== Extract provided

Detect and Remove Outliers in Python

Detect and Remove Outliers in Python

  1. Set Up the Environment and Load the Data Set
  2. Visualize the Data Set in Python
  3. Mathematical Methods to Detect the Outliers in Python
  4. Remove the Outliers From the DataFrame in Python

Within a dataset, an outlier is an item that is abnormally different from the rest of the dataset. However, this definition gives enough room for the data analyst to decide the threshold for abnormality.

We have outliers due to measurement errors, execution errors, sampling problems, incorrect data entry, or even natural variation. Removing outliers is important because their presence can increase errors, introduce bias, and significantly impact statistical models.

In this tutorial, we will be discussing methods for detecting and removing outliers from a dataset. We will demonstrate this by applying our techniques to a well-known Boston Housing dataset, part of the scikit-learn library.

The article is structured such that we will explore a method for detecting outliers and then discuss how the technique can be used to remove outliers.

If you wish to follow the tutorial, you can do so within your browser using Google Colab. It’s as simple as opening up a new notebook and writing code.

Here’s a step-by-step guide to getting started with Google Colab.

Set Up the Environment and Load the Data Set

We start by importing a few libraries that we will be using.

import sklearn
from sklearn.datasets import load_boston
import pandas as pd
import matplotlib.pyplot as plt

We can then load the Boston Housing dataset.

====
== Material

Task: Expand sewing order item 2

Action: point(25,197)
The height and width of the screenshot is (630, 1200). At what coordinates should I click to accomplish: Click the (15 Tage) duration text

====

■ **Requirement A**
Do the following statements agree with the outlier tutorial? Answer yes or no for each, quoting the deciding words of the tutorial.
(i) The tutorial's examples use the Boston Housing dataset from the scikit-learn library.
(ii) The definition of an outlier leaves the data analyst no choice about the threshold for abnormality.
(iii) Following the tutorial requires installing Python on your own computer.
■ **Requirement B**
Write the next part of the outlier tutorial, starting after its final sentence.

■ **Task response A**
(i) Yes: "a well-known Boston Housing dataset, part of the scikit-learn library"
(ii) No: "this definition gives enough room for the data analyst to decide the threshold for abnormality"
(iii) No: "you can do so within your browser using Google Colab"

■ **Task response B**
bh_dataset = load_boston()

The dataset contains a feature_names attribute, an array containing the names of all the features in the dataset. The data attribute contains all the data.

We will separate the two and then combine them to create a Pandas data frame.

columns = bh_dataset.feature_names
df_boston = pd.DataFrame(bh_dataset.data)
df_boston.columns = columns

df_boston now contains the entire dataset. Pandas allows us a clean and straightforward way to get a preview of our dataset using the .head() method.

Calling the function as shown below will show a preview of the dataset (also shown below).

df_boston.head()

Output:

Dataset Preview

Visualize the Data Set in Python

Generate a Box Plot to Visualize the Data Set

A Box Plot, also known as a box-and-whisker plot, is a simple and effective way to visualize your data and is particularly helpful in looking for outliers. In python, we can use the seaborn library to generate a Box plot of our dataset.

import seaborn as sns
sns.boxplot(df_boston['DIS'])

The plot for the above code:

Box and Whisker Plot

Indexing the dataset with 'DIS' means passing the DIS column into the box plot function. The box plot is generated in 1 dimension.

Hence, it only takes one variable as input. The variable can be changed to generate different box plots.

In the plot above, we can see that the values above 10 are outliers. We will now use this as the standard for outliers in this dataset.

We can select entries in the dataset that fit this criterion using the np.where as shown in the example below.

import numpy as np
DIS_subset = df_boston['DIS']
print(np.where(DIS_subset > 10))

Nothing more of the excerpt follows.